Text section start

739 N.E.2d 873 | Ohio Ct. App. | 2000
[EDITORS' NOTE: THIS PAGE CONTAINS HEADNOTES. HEADNOTES ARE NOT AN OFFICIAL PRODUCT OF THE COURT, THEREFORE THEY ARE NOT DISPLAYED.] *706
The facts giving rise to the instant appeal are as follows. On April 19, 1996, a small column appeared in the "Weekly Almanac" section of a local newspaper called the Weekly Villager. The item purported to be a wedding announcement describing the April 12, 1996 nuptials between a man named Richard Swartz and a woman named Cathy Brasko. It named the members of the wedding party, described the participants' attire, and stated that the happy couple would be residing in Pebble Beach, California following a honeymoon trip to Augusta, Georgia.

Text section end

● Brief a:
Pull out every line of the rows that contains the string "element".
The rows that follow are unrelated to the court opinion.

Records shown section start

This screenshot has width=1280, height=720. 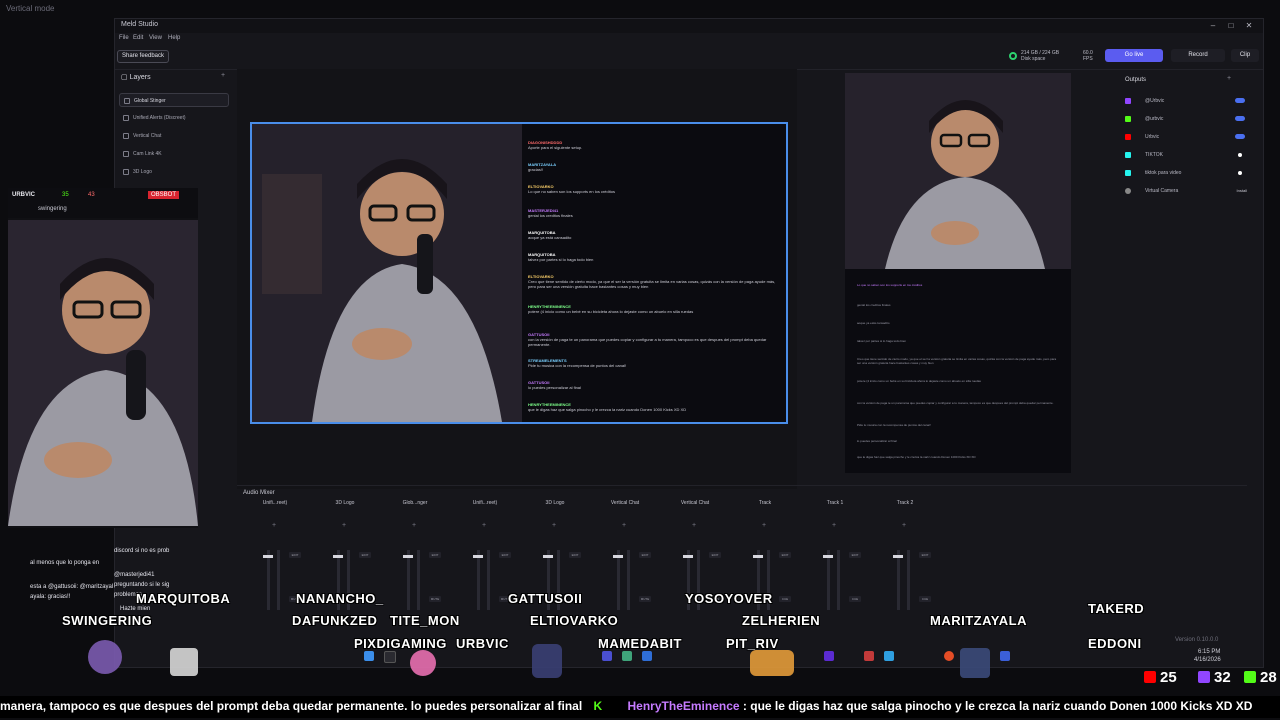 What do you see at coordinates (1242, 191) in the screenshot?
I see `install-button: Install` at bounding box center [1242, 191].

Records shown section end
Records shown section start

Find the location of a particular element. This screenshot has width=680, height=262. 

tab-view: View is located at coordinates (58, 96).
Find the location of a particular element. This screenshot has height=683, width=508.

Records shown section end
Records shown section start

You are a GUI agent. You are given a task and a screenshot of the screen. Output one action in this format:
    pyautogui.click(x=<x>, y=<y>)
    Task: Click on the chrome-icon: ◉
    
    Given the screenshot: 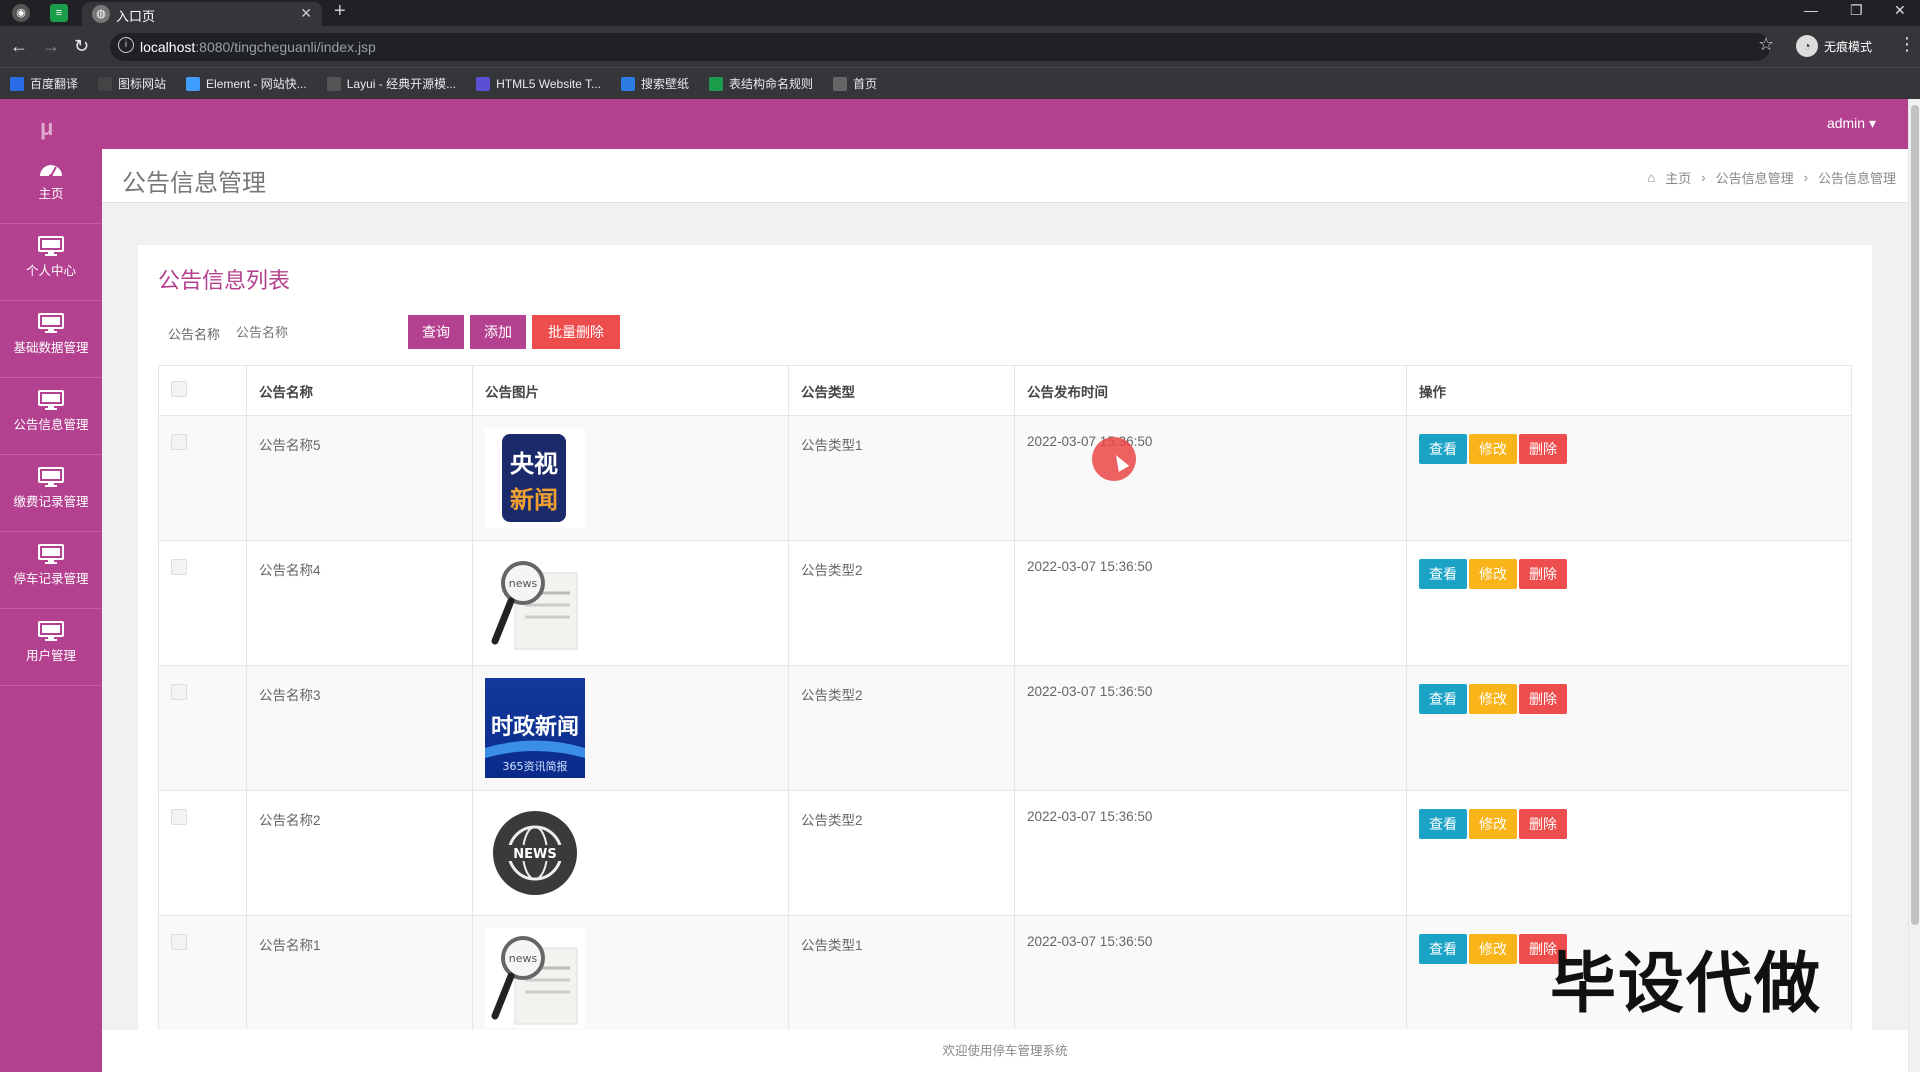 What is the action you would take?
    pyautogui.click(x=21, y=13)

Records shown section end

● Brief b:
In the court opinion, what was the name of the local newspaper that ran the item?

● Exercise result a:
Find the location of a particular element. This screenshot has width=680, height=262. 
Find the location of a particular element. This screenshot has height=683, width=508.

● Exercise result b:
The Weekly Villager.